Beautiful Offerings is the seventh studio album by Big Daddy Weave. Word Records alongside Curb Records and Fervent Records released the album on September 18, 2015.

Critical reception

Awarding the album four stars from CCM Magazine, Jamie Walker states, "Beautiful Offerings features eleven originals that continue the band's tradition of offering rich melodic hooks perfectly paired with thought-provoking and worshipful lyrics...With Beautiful Offerings, Big Daddy Weave once again powerfully presents in their own unique way the live-giving messages of hope and surrender." Kevin Davis, giving the album four and a half stars at New Release Today, writes, "This new album demonstrates once again the passion and energy that have made Big Daddy Weave one of Christian music's most compelling acts...These are very passionate worship songs with biblically based lyrics sung with vocal sincerity and reverence...This album is Big Daddy Weave's crowning achievement and one of my top albums of the year."

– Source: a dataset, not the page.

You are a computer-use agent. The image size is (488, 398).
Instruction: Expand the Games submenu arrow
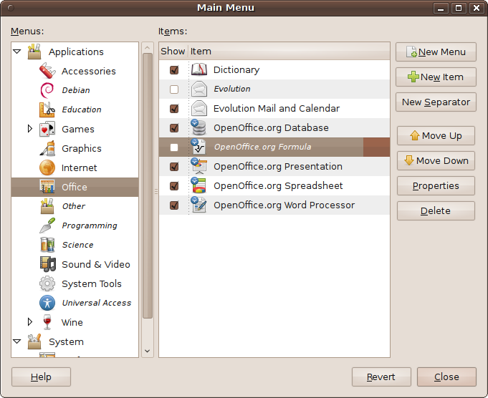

Indicating in a four and a half star review by Worship Leader, Randy Cross responds, "Beautiful Offerings is the next 'classic' from the band that continues to define what it is to be a Christian pop artist...Sometimes introspective, always deep and worshipful, Beautiful Offerings is an unadulterated celebration of the band's relationship with Jesus". Rating the album three stars from Jesus Freak Hideout, Alex Caldwell describes, "The early songs on Beautiful Offerings show that Big Daddy Weave can stretch the boundaries of their sound when they want to, but half of the songs here sound like they could have been performed by ten other bands."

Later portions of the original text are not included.